Exercise
Return the line containing "This screenshot has height=650, width=1130." together with every later line up to the end of the records, exactly and with no pictures; return nothing else.

-.-.-

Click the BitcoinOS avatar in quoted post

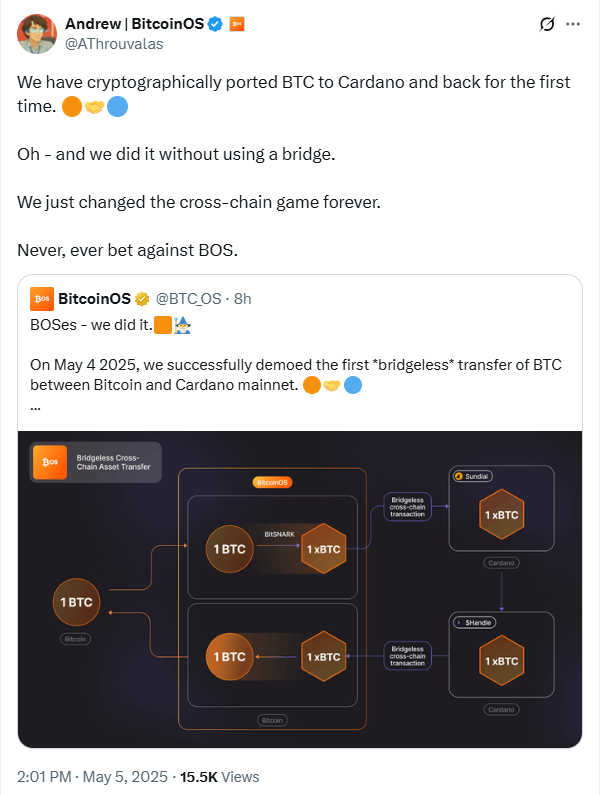coord(42,297)
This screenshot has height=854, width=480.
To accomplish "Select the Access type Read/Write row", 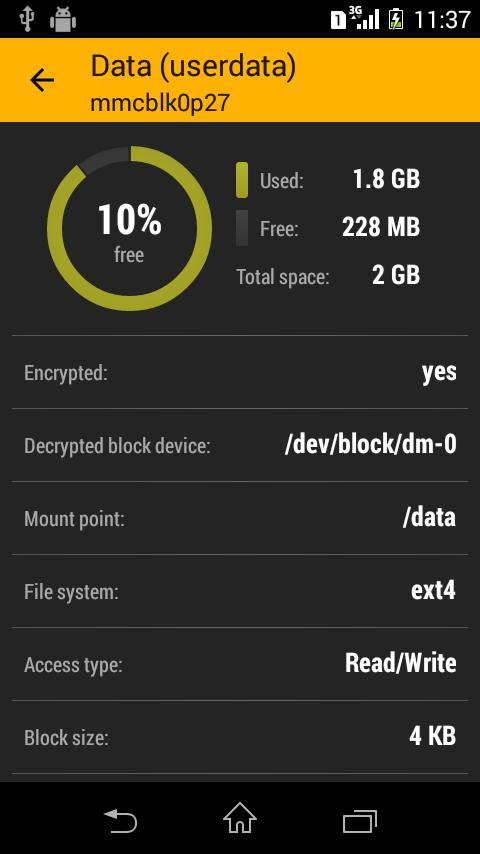I will coord(240,664).
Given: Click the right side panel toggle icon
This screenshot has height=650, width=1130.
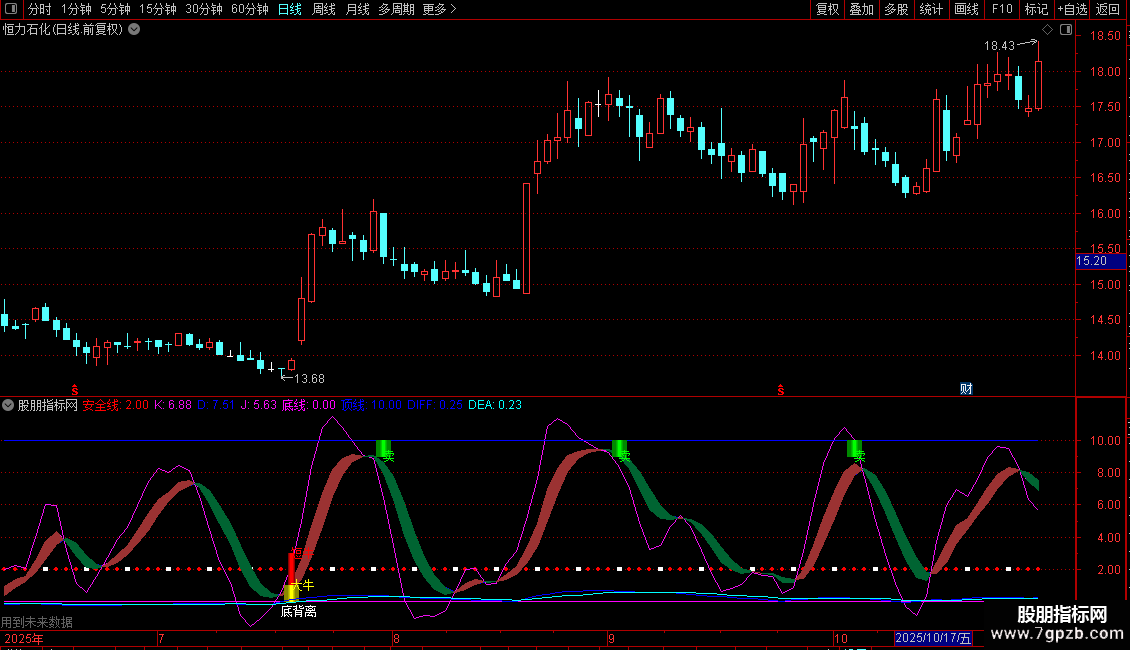Looking at the screenshot, I should (x=1066, y=30).
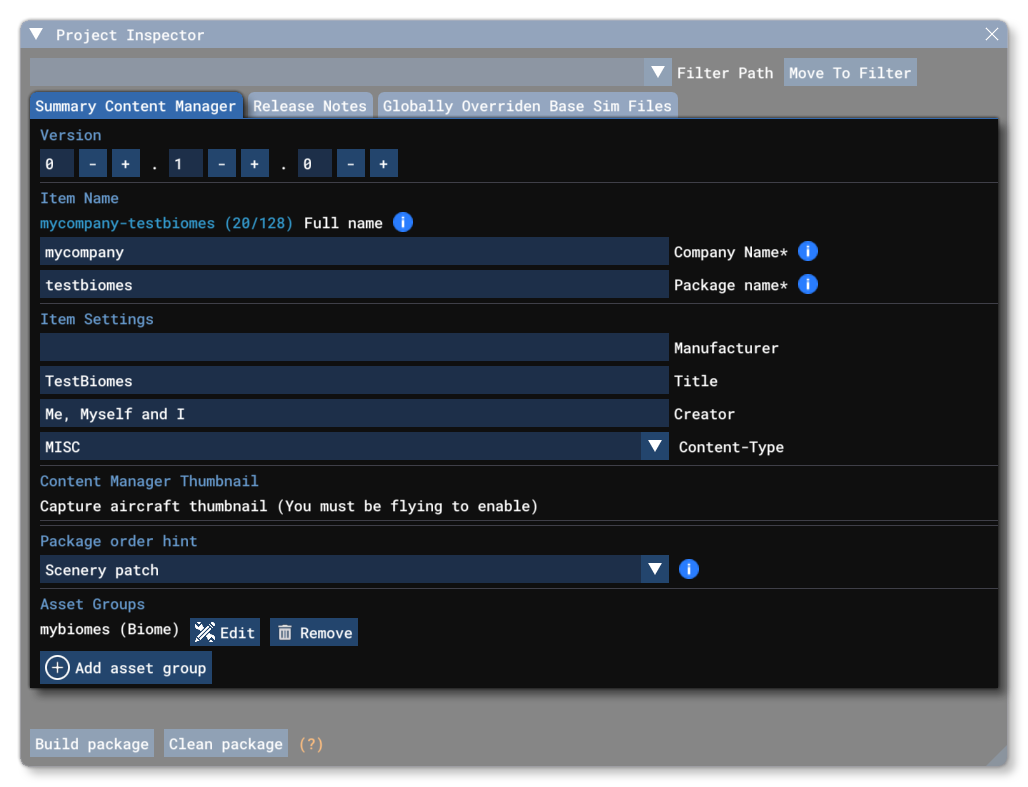The height and width of the screenshot is (787, 1028).
Task: Click the Move To Filter button
Action: 850,71
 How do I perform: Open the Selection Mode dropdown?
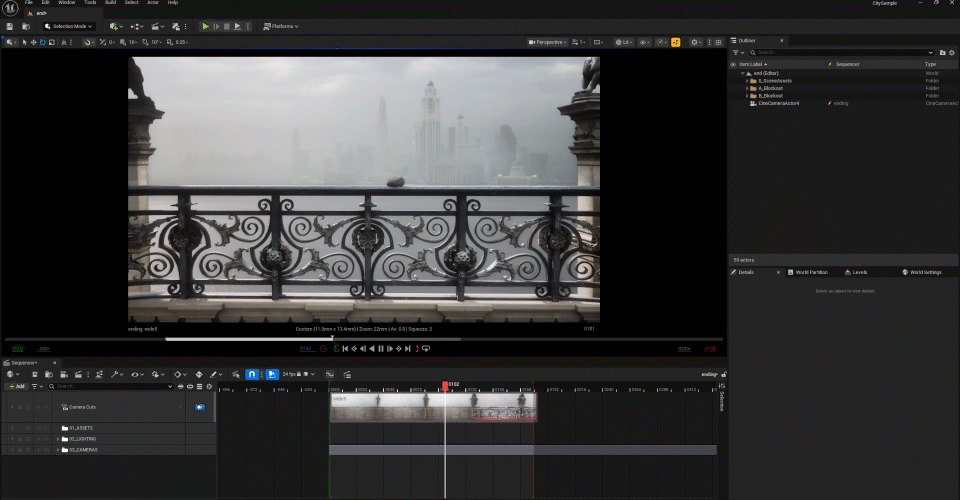click(69, 26)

-.-.-

Reply to the task
This screenshot has height=650, width=1130.
Looking at the screenshot, I should (x=1066, y=30).
The height and width of the screenshot is (787, 1028).
Task: Click the Move To Filter button
Action: 850,71
 How do I perform: Open the Selection Mode dropdown?
click(69, 26)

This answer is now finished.